CONDIVISIONE (6)_Elda Cortinovis

Mollati gli ormeggi la barca si staccò dalla banchina. Il timoniere si voltò un attimo a guardar terra e con un sorriso sembrò lasciare al molo tutti i cattivi pensieri, issata la vela, in un attimo, barca ed equipaggio si trovarono in mezzo al mare.
Il cielo, vagamente nuvoloso, era tagliato da lame di luce bianca e sullo sfondo il profilo morbido, grigio blu, della terra appena abbandonata, andava scomparendo.
Il viaggio era iniziato e sebbene un membro dell’equipaggio avesse tracciato la rotta, tutti erano ben coscienti che il vento avrebbe detto l’ultima parola e loro si sarebbero adeguati senza repliche.
Chi parte per mare sa che ci vuole un buono spirito di adattamento per condividere spazi stretti, cibo e decisioni, ma non basta, sa anche che a bordo ci deve essere un capitano, un equipaggio e una chiara distribuzione dei compiti, per saper affrontare tutte le situazioni.
E così era per i cinque uomini imbarcati sul dodici metri Queen.

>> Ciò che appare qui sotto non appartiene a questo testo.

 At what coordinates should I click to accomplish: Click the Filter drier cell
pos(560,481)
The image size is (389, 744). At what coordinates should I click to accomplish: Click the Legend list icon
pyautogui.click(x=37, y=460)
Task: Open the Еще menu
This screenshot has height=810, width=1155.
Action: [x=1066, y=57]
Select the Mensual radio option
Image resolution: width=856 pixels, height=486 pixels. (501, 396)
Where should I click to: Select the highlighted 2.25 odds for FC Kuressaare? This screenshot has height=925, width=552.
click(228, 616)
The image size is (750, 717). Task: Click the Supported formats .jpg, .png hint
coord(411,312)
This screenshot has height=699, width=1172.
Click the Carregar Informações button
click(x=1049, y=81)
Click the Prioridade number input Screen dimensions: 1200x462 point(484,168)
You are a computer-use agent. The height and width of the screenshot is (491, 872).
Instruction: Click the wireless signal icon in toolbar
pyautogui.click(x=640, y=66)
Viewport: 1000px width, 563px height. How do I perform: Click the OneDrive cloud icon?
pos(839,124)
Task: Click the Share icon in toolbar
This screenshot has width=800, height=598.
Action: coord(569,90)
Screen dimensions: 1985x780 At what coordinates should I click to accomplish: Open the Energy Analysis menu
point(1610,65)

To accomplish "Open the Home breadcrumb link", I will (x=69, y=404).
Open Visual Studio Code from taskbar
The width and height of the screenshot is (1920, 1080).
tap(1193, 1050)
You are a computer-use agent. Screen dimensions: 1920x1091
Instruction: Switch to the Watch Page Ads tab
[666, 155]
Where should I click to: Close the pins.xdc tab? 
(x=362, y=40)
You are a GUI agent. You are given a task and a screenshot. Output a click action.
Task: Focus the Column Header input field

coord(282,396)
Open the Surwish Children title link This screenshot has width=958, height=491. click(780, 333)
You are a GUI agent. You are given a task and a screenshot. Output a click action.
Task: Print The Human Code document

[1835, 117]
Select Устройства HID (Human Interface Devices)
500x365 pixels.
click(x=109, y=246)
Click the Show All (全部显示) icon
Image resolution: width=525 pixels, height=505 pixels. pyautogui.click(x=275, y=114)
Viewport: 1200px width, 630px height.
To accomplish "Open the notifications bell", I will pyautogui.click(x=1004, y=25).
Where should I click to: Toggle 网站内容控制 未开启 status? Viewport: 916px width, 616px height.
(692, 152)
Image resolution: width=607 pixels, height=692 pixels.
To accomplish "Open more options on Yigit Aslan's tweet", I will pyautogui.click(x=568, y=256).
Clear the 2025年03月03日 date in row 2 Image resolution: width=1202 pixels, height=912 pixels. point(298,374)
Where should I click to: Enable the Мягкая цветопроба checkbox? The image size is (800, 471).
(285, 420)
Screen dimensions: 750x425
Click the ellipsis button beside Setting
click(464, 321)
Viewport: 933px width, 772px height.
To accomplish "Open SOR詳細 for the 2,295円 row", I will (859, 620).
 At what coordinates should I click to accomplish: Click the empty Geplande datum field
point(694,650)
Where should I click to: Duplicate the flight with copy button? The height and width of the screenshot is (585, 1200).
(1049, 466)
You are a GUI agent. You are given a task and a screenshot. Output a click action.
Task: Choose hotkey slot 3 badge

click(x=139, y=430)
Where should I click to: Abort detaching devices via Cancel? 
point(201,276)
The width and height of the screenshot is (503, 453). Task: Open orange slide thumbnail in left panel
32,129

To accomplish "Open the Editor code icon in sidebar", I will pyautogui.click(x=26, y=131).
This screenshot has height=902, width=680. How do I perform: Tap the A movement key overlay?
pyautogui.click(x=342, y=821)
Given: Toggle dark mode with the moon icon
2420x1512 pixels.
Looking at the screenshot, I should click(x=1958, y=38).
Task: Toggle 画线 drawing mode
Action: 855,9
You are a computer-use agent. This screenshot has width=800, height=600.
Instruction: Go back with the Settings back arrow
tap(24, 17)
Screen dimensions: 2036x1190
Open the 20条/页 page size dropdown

Marco al timone conduceva la barca e sapeva farla camminare, al carteggio il suo amico fidato Gian, alla randa c’era Bob, tutti lo chiamavano così perché assomigliava da morire a Bob Dylan; Giuseppe, detto Jack, manovrava il fiocco, gli mancava un dito della mano destra, ma nessuno ci faceva più caso; infine Antonio, il factotum, voleva diventare cuoco, ma il destino gli aveva fatto incontrare la Queen e da allora non aveva mai smesso di navigare e oltre a nutrire l’equipaggio, si attivava ad ogni approdo alle cime di ormeggio e all’ancora.
Il vento soffiava da sud est a venti nodi; randa e fiocco erano regolati alla perfezione e il timoniere anticipava sapientemente le raffiche che arrivavano alle spalle.
– Niente di più facile – commentavano tra loro, mentre le vele a farfalla spingevano la Queen verso la meta scelta. Antonio preparò sotto coperta un buon riso e patate che salvava sempre dal mal di mare e passò i piatti fumanti all’equipaggio in pozzetto.
Dopo dodici ore di navigazione erano in avvicinamento alla baia che li doveva accogliere per la notte, ma il vento che andava calando sparì in pochi attimi lasciandoli ciondolare sulle onde ormai lunghe. L’unico rumore era lo sciabordio del mare sullo scafo, per il resto c’era solo silenzio.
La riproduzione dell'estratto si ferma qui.